- Proposta será apresentada aos pré-candidatos à Presidência
- País precisa rever modelo para aumentar competitividade
O Brasil precisa retomar a discussão sobre a reforma do sistema de tributação da renda corporativa. Nos últimos anos, alinhamos parte das regras referentes aos tributos sobre o consumo e sobre a renda da pessoa física ao padrão dos países da OCDE (Organização para a Cooperação e o Desenvolvimento Econômico). Mas adiamos a discussão sobre ajustes nos impostos sobre as empresas.

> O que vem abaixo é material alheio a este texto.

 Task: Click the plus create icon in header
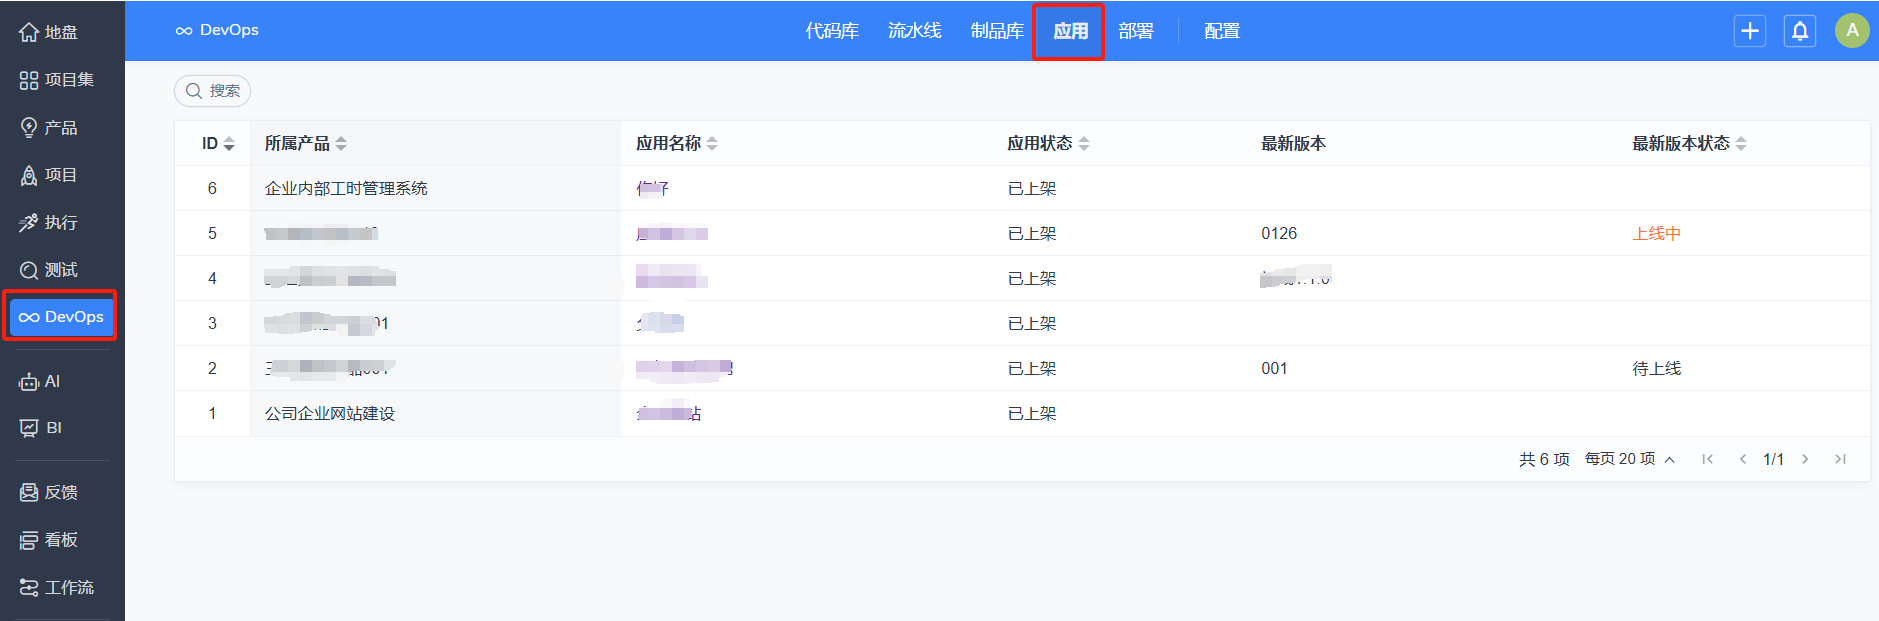click(x=1749, y=31)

Uma proposta nesse sentido será apresentada pela CNI (Confederação Nacional da Indústria) aos pré-candidatos à Presidência da República. O tema integra o livro de propostas da entidade (“Construindo o Brasil 2050 – A Indústria na Agenda dos Presidenciáveis”).
Não se trata apenas de reduzir a carga efetiva das empresas. Para a entidade, é necessário alinhar o sistema às práticas internacionais, reduzir distorções que afetam decisões de investimento, financiamento e localização; além de estimular investimento e inovação.

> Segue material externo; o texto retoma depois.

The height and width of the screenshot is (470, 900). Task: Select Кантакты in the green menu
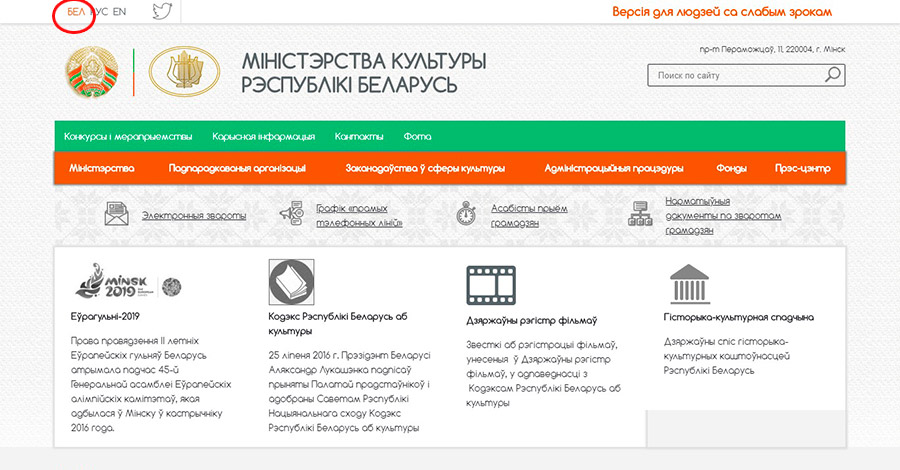click(x=359, y=136)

O primeiro ponto é a redução da alíquota nominal dos tributos sobre o lucro (IRPJ e CSLL) para patamar ligeiramente inferior à média da OCDE (de 23,3%). Atualmente, o percentual padrão é de 34% para as grandes empresas do lucro real (até 45% para instituições financeiras).
Já tratei em outras colunas sobre a discrepância entre alíquota nominal e efetiva e sobre o impacto negativo que isso tem na competitividade das empresas brasileiras.
Também estão na lista da CNI a eliminação do limite de 30% para a compensação de prejuízos fiscais, a modernização do mecanismo de Juros sobre Capital Próprio, a revisão de incentivos à PD&I e a adoção de regras para apuração consolidada em grupos econômicos.
O documento propõe ainda mudanças nas normas referentes à renda corporativa internacional. Entre elas, ampliação de acordos para evitar dupla cobrança —o Brasil possui apenas 32 tratados, ante mais de 97 por país do G7— e substituição do regime de tributação de lucros no exterior (sigla TBU) por regras alinhadas às melhores práticas.
O diagnóstico da CNI é que o Brasil permanece desalinhado em relação aos padrões internacionais de tributação corporativa, com elevada carga nominal e incidência antecipada e cumulativa em determinadas situações. Enquanto isso, países da OCDE e grandes economias emergentes promoveram reformas significativas nas últimas décadas, focando na redução de distorções, neutralidade econômica e estímulo ao investimento produtivo e à inovação.
Um trabalho elaborado pelo Observatório de Política Fiscal do FGV Ibre (Instituto Brasileiro de Economia da Fundação Getulio Vargas) e pelo Made/USP (Centro de Pesquisa em Macroeconomia das Desigualdades da Universidade de São Paulo) fez um raio-x dessas e outras disfuncionalidades.
O Brasil já esteve próximo desse debate nos últimos anos. Em 2021, o ex-ministro Paulo Guedes enviou ao Congresso uma proposta que acabou engavetada. Em 2024, a equipe do ministro Fernando Haddad trabalhou em um projeto de modernização do IRPJ/CSLL, que sequer chegou ao Legislativo, dada a necessidade de concentrar os esforços políticos na reforma tributária e nas mudanças na tabela do Imposto de Renda da Pessoa Física.
A PEC da reforma colocou na Constituição a obrigação de se promover uma reforma na tributação da renda. Mexemos na pessoa física, mas esquecemos da jurídica.